In dark and empty skies

Nineteen years ago today, Peter Bellamy ended his life.

I didn’t pay much attention to folk music between about 1976 and 2001, so Bellamy’s death in 1991 passed me by. More to the point, I’m afraid that Bellamy’s career passed me by; I remember hearing one track by his unaccompanied vocal group The Young Tradition, but at the time I just didn’t get it. (Who would want to sing folk songs unaccompanied, in a raw and unadorned style that harked back to the way people used to sing them? What can I say, I was so much older then.)

After I started getting back into folk music, and in particular after I started spending time on the Mudcat, I began to hear Bellamy’s name dropped. I followed up a few suggestions and rapidly realised I’d been missing something big. Bluntly, anyone who thinks they know about the folk revival of the 1960s to 1980s and doesn’t know about Peter Bellamy is a bit like a classical music expert who’s never heard of J.S. Bach.

It’s hard to overstate Bellamy’s achievement – although not, sadly, his success. For me he towers over Ewan MacColl, and may even have the edge on Dolly Collins. Consider: here’s Bellamy in the role of (in his own words) “boring bleating old traddy”, singing a song from the Copper Family repertoire with Louis Killen singing harmony.

Here’s one of Bellamy’s settings of poems by Rudyard Kipling, sung by the Young Tradition (the poem can be found here).

And here’s an eighteenth-century broadside ballad sung by June Tabor:

I lied: “The Leaves in the Woodland” is a Bellamy composition – words and tune. It’s one of the highlights of his extraordinarily ambitious 1977 “ballad opera” The Transports, which tells the true story of a couple transported to Botany Bay in the late eighteenth century.
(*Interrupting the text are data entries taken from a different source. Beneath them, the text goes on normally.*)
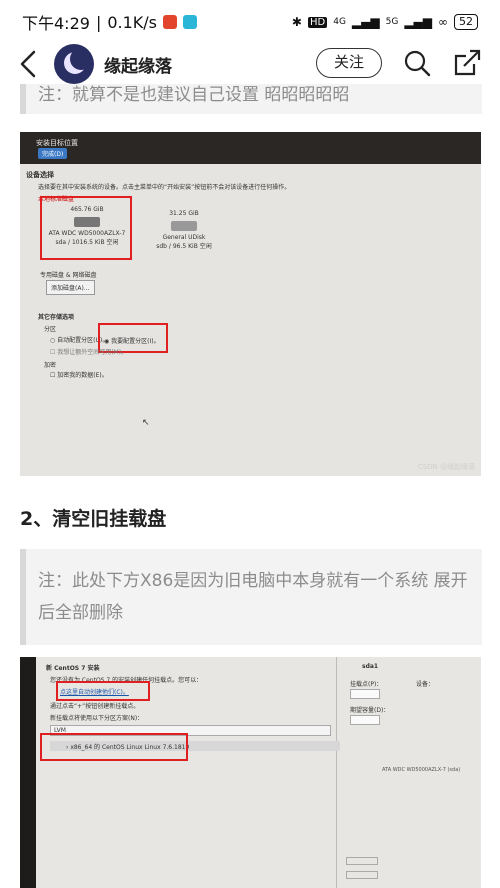 This screenshot has width=500, height=888. I want to click on author-avatar, so click(74, 64).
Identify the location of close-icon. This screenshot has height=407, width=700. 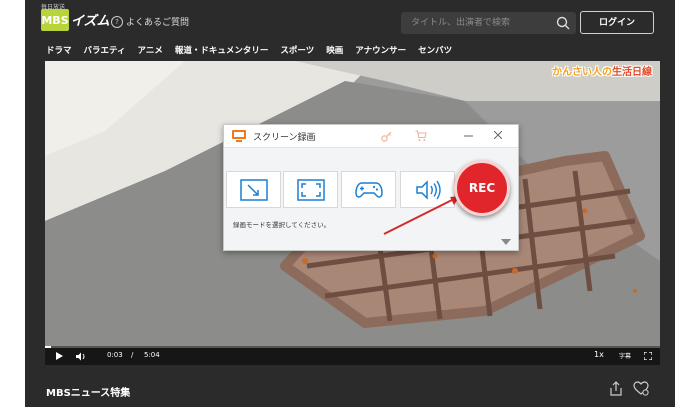
(498, 135).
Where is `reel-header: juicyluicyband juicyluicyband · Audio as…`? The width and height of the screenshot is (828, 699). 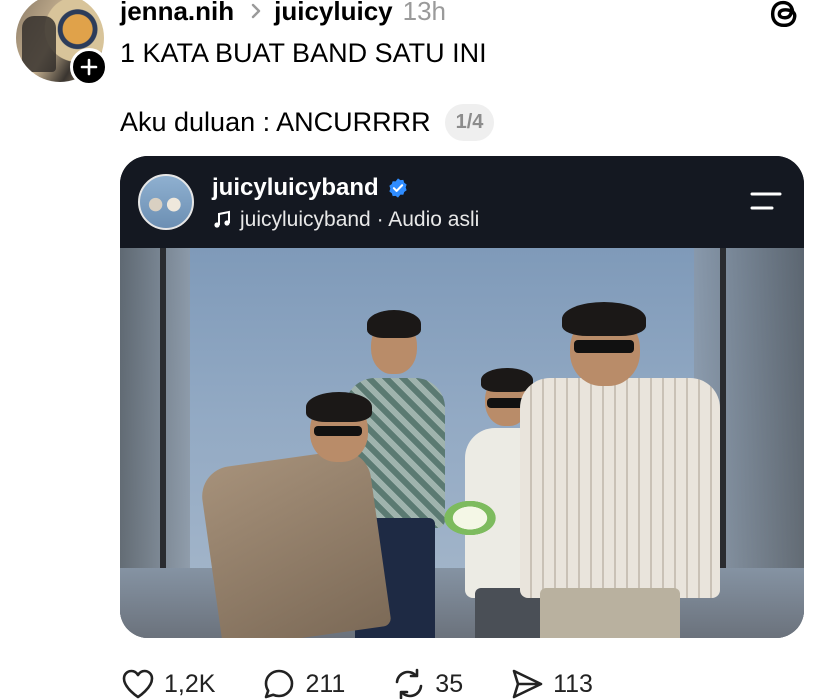
reel-header: juicyluicyband juicyluicyband · Audio as… is located at coordinates (462, 202).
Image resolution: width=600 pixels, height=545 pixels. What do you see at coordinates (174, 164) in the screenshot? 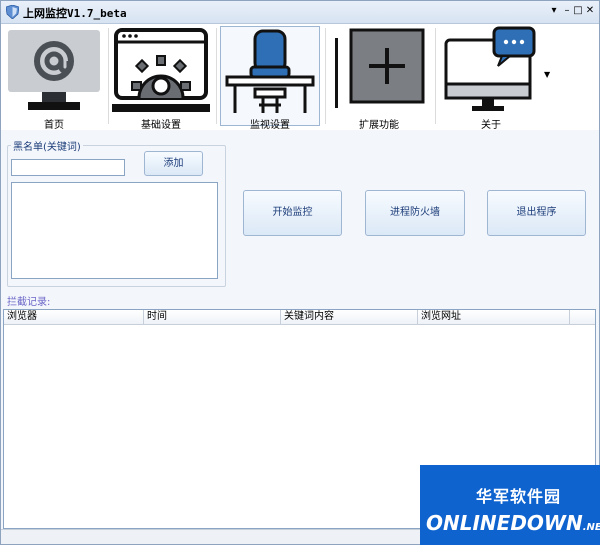
I see `add-keyword-button: 添加` at bounding box center [174, 164].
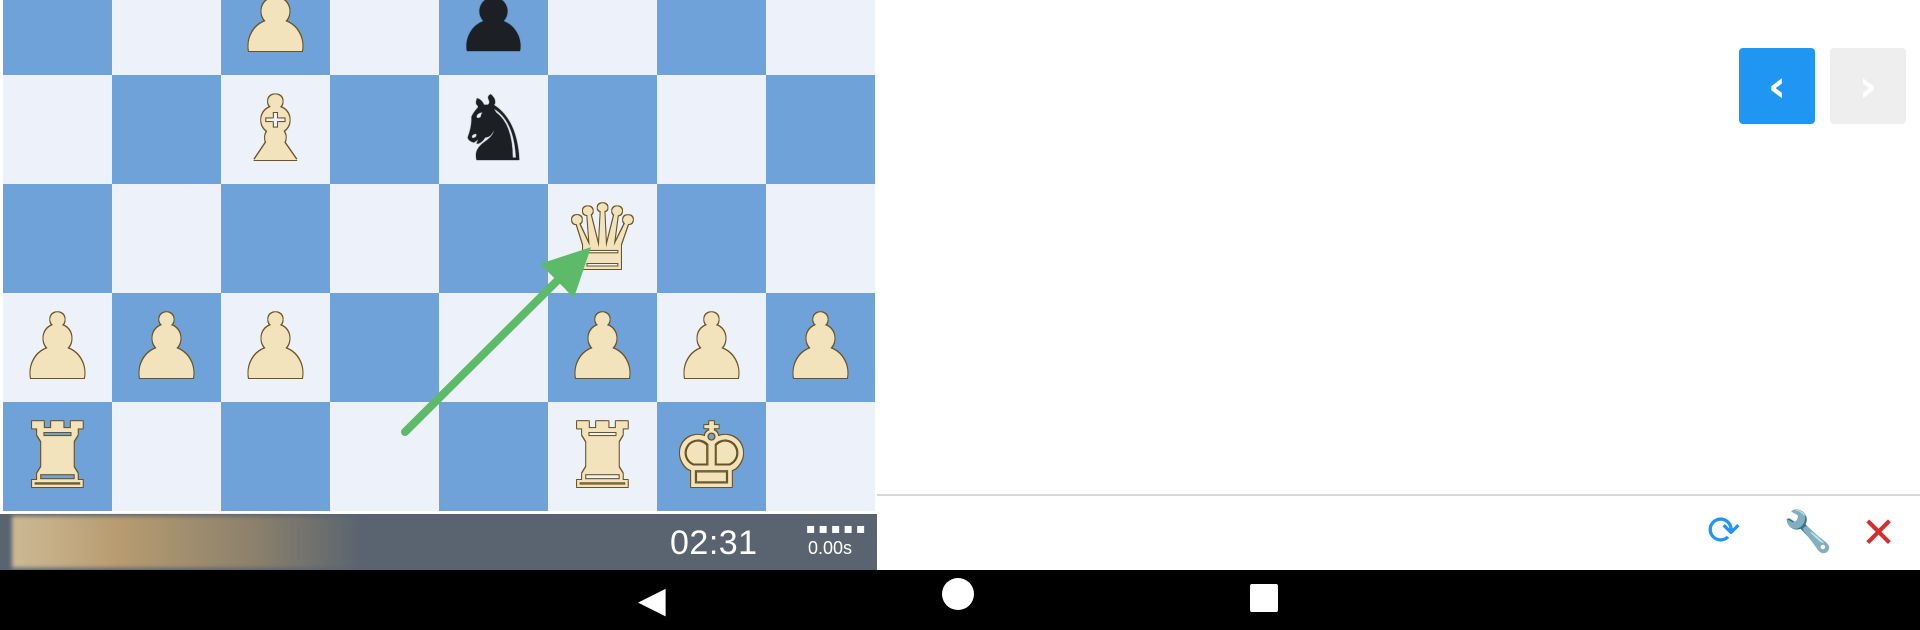 The image size is (1920, 630). I want to click on recents-nav-icon, so click(1264, 598).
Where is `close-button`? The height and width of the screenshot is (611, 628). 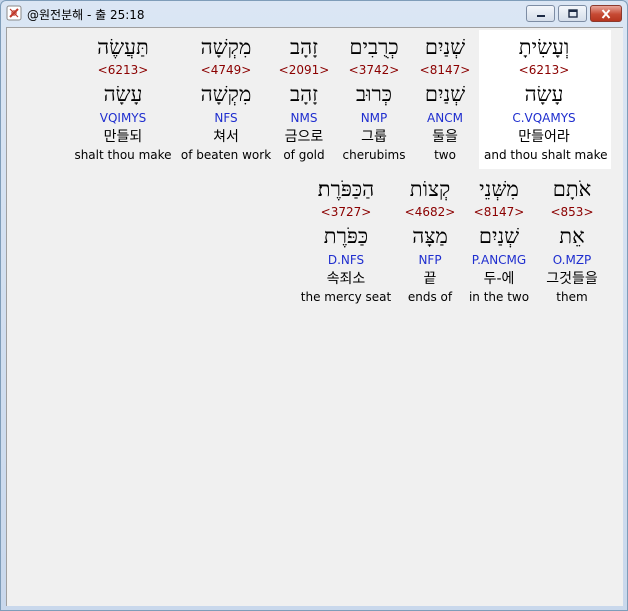 close-button is located at coordinates (606, 14).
In 1977 I had other things on my mind, musically speaking, and with one thing and another I didn’t hear The Transports until quite recently. I’m regretting that now – it’s stunning. It’s through-composed (music by Bellamy, arrangements by Dolly Collins) and played on period instruments; the lead roles are taken by Mike and Norma Waterson, with supporting parts for June Tabor, Nic Jones, Martin Carthy, Cyril Tawney and Bellamy himself, among others.

But the songs are the thing. Most folkies, even those most immersed in the traditional repertoire, never turn out more than a couple of songs which can be sung alongside traditional songs and not stand out. Exceptions are rare and striking (Tawney, MacColl, Dylan before he got bored and moved on). In The Transports, Bellamy basically wrote a whole album of them (a double album in its time – the CD version is 75 minutes long). Not only do his songs sound like long-lost traditional ballads, they each have a place in the plot of the opera – and in most cases advance it. The most remarkable example is “Roll down”, a shanty (sung by Cyril Tawney) which has entered the repertoire of contemporary shanty-singers like Kimber’s Men, despite the fact that its lyrics include a fairly detailed account of a transport ship’s voyage from England to Australia.

Not every song is as strong as “The Leaves in the Woodland”; come to that, not every singer sounds as good as June Tabor (Mike Waterson’s singing on this album is something of an acquired taste, to say nothing of Bellamy’s own). But The Transports is a towering achievement in anyone’s language. And I’ve scarcely scratched the surface of Bellamy’s traditional work, or his long and fruitful engagement with Kipling, to say nothing of his love of the blues and his ear for a cover.

I suppose I should say something about Bellamy’s politics, although it’s hard to know what. His father was Richard Bellamy, a fairly high-ranking member of the British Union of Fascists, but it would be absurd to label Peter Bellamy as an extreme right-winger. Certainly he was never on the Left, and regarded the radical wing of the folk revival with suspicion and hostility; I think he’d have agreed that traditional songs were songs of the people, but interpreted that last word more in patriotic than class terms. (What he would have made of the Imagined Village is anybody’s guess.) But at the end of the day I think he was genuinely uninterested in politics; a cultural patriot rather than a political nationalist. That he was a personal friend of Dick Gaughan speaks volumes; according to Gaughan, Bellamy “spent his life in the place Hugh MacDiarmid called “where extremes meet”, the place where I believe all artists should live”.

Bellamy’s suicide, at only 47, remains a tragedy and remains a mystery. Dick Gaughan commented,

it is my belief that Peter never quite produced the masterpiece which his talents suggested; he came close on many occasions but always gave the impression that each was just another step on the road to truly finding his real voice. I have a suspicion that frustration with this search may have played a part in his death.

“Try again, fail again. Fail better.” We all fail in the end, God knows, but few musicians ever tried so hard or so persistently, or failed with such superb results, as Peter Bellamy.

“Bernard, Bernard, he would say, this bloom of youth will not last forever: the fatal hour will come whose unappealable sentence cuts down all deceitful hopes; life will fail us like a false friend in the midst of our undertakings. Then, all our beautiful plans will fall to the ground; then, all our thoughts will vanish away.”